Model and experimental validation of a PEM fuel cell for performance, durability, signal optimisation and exergoeconomic evaluation

Abstract

In this research, experimental data and simulation models were utilised to examine the performance, durability, signal optimisation and exergoeconomic evaluation of PEM fuel cell. The work was conducted through experiments carried out on 0.5 kW and 1.2 kW PEM fuel cells, in addition to three MATLAB/Simulink models here developed. A steady state Simulink model was created for the 0.5 kW fuel cell, and a M. Script model was built for the 1.2 kW fuel cell to perform an exergoeconomic analysis, in addition to a MATLAB/Simulink model to optimise voltage, current and power signals. Model and experiments of the 0.5 kW fuel cell revealed the maximum overall system efficiency of around 47.5% at 50% of the rated power. It is recommended that the system of 1.2kW operates at a stoichiometric ratio of less than 4 to optimise the relative humidity level in the product air and avoid the membrane drying out at higher operating temperatures. The predicted hydrogen price of 1.9 $/kg will improve the exergy cost by about 15 $/GJ, which is a decrease of 12% compared with today’s price.
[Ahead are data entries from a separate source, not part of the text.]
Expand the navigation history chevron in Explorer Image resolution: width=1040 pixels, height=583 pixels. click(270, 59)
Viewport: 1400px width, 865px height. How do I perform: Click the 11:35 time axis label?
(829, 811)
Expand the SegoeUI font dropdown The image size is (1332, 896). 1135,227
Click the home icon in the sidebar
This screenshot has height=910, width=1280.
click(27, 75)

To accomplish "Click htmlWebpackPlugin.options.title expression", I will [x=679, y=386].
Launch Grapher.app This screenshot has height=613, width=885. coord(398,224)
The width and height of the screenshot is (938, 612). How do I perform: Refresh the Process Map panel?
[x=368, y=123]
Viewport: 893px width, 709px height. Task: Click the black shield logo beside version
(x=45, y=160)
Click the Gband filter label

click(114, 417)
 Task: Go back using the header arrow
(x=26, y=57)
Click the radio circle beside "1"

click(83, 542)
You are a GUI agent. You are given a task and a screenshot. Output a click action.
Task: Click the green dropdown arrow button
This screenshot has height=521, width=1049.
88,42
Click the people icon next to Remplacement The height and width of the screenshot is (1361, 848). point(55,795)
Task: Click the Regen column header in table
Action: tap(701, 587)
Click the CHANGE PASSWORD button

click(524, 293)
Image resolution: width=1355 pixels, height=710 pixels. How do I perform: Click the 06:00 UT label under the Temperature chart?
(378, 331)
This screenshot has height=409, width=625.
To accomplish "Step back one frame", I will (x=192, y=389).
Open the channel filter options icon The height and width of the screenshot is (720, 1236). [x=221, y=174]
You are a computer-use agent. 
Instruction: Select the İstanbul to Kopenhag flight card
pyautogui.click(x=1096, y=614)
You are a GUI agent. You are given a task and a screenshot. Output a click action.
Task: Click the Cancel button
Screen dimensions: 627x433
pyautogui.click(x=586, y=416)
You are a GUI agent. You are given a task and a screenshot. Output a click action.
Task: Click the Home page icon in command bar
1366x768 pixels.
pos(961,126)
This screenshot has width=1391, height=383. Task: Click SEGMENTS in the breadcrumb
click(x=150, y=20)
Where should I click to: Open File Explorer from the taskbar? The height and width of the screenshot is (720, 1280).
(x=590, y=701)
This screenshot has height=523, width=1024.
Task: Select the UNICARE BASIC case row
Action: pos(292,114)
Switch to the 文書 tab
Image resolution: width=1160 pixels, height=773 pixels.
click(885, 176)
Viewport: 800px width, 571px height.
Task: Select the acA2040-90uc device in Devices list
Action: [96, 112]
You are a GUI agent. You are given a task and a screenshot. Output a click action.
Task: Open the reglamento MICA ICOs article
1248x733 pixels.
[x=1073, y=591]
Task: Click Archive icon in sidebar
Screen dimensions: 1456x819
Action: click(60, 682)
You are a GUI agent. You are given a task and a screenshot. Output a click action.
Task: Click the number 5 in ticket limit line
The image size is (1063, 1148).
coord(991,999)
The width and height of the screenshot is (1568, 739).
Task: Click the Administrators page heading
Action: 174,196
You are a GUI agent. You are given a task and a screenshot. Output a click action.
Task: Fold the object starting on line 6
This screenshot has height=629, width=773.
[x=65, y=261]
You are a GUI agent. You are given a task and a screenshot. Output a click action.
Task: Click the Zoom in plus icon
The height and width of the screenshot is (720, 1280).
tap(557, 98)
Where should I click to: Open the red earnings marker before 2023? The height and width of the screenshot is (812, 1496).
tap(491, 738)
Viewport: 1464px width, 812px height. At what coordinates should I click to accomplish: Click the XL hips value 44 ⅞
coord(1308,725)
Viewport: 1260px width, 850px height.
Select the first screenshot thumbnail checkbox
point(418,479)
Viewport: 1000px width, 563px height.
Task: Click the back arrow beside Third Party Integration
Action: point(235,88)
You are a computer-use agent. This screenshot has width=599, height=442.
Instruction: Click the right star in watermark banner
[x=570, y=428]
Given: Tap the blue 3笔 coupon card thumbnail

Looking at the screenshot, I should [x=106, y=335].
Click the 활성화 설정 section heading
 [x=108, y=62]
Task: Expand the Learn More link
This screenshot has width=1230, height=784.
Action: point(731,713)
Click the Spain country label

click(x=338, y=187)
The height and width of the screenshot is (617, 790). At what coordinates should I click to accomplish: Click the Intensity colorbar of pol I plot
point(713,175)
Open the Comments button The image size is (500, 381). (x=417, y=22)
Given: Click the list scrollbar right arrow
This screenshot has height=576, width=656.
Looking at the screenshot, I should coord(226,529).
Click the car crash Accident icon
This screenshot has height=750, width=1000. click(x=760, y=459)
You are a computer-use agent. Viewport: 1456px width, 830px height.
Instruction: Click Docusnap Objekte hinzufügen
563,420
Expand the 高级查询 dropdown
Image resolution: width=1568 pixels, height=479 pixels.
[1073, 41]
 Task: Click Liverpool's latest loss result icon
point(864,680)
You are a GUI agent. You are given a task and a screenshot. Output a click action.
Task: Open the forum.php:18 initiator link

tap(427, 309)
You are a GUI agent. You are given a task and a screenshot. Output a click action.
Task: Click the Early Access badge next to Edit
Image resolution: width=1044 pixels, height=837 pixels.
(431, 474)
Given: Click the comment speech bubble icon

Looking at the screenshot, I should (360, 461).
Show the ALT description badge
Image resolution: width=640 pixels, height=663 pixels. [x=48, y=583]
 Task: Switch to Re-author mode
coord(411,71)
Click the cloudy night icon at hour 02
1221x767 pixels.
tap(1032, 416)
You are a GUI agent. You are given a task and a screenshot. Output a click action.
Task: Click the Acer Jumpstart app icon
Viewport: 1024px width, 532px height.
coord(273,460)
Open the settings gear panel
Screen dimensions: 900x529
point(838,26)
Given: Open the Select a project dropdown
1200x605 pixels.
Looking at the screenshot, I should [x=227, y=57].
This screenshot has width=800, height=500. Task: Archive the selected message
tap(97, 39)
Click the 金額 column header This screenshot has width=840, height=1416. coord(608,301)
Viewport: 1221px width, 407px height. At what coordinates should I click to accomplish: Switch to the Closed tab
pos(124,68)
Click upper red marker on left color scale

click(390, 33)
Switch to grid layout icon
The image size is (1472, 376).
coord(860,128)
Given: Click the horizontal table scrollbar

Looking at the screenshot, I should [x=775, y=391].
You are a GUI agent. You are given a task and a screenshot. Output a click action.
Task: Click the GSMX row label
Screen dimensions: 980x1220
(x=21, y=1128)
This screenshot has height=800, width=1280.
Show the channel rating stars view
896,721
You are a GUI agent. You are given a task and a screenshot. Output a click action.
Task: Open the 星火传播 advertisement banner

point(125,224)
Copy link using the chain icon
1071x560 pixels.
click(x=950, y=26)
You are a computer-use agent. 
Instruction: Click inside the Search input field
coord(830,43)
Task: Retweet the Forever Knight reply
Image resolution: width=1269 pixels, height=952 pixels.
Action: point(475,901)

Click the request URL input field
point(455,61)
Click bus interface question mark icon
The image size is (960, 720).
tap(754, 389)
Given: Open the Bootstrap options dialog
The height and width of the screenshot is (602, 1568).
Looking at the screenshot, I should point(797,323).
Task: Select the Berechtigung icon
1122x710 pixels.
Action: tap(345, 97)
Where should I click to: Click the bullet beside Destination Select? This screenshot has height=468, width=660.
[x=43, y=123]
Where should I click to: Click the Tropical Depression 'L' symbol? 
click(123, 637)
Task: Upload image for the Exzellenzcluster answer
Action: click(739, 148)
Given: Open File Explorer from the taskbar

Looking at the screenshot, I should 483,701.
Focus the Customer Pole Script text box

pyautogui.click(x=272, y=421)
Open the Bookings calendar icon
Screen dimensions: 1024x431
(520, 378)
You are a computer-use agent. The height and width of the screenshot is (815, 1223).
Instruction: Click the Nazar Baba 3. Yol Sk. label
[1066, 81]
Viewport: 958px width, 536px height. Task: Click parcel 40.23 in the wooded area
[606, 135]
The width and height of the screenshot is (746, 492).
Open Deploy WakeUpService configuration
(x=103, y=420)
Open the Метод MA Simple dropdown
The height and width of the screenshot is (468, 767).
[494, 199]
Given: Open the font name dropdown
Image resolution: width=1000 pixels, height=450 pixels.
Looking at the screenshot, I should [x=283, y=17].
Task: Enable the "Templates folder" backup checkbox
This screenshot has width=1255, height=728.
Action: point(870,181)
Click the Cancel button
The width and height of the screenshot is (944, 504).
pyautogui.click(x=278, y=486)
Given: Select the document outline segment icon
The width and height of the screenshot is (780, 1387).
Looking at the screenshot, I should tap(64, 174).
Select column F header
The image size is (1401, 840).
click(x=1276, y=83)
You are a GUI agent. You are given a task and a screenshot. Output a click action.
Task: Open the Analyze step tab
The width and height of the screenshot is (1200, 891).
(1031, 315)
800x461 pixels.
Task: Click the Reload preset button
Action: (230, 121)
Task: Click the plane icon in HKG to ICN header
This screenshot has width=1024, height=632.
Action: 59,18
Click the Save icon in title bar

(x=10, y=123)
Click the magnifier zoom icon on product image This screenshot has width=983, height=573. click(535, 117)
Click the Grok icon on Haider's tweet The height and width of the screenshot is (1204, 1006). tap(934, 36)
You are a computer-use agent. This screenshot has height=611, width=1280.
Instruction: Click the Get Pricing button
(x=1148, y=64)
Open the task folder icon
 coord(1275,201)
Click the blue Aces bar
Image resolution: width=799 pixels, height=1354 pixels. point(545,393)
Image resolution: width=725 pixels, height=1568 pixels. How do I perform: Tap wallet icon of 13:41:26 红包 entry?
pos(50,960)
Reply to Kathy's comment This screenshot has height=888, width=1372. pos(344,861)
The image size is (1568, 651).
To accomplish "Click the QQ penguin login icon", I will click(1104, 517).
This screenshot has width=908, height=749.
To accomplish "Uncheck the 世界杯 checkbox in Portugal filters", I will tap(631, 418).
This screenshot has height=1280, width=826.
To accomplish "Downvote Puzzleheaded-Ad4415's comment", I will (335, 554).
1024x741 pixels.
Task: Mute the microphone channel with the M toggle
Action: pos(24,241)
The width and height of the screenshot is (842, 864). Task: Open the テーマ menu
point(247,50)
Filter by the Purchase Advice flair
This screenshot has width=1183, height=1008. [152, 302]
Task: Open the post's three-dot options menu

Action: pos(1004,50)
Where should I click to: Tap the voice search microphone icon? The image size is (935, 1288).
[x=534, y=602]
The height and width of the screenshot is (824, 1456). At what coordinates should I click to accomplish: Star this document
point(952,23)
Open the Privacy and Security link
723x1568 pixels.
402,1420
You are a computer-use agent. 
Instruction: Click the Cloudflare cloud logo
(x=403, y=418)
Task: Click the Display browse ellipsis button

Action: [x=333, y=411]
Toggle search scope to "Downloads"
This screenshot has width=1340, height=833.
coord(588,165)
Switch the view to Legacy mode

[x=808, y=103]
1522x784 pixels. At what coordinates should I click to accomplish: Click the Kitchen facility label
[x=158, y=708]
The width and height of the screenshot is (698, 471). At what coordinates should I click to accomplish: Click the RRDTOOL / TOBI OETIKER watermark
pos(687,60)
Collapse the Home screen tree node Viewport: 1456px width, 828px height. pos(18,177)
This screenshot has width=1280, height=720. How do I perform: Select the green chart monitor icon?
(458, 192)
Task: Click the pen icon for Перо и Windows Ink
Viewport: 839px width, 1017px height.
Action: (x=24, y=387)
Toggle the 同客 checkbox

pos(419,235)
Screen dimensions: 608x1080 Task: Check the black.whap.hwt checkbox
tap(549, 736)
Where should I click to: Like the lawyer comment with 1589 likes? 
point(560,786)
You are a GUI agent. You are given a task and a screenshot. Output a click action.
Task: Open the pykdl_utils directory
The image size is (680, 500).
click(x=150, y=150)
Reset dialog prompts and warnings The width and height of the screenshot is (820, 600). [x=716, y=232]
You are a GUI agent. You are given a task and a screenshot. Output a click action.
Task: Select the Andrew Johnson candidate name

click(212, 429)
In terms of voltage values of the Power Electronic Interface of 1.2kW, it settled the voltage at 42V with less steady state error while Nexa settled it at 38V. Both managed to settle their output voltage in less than 18 ms, corresponding to less than 0.1 s sampling period, indicating that the optimisation model here presented can be used for devices that entail swift change of load requirements.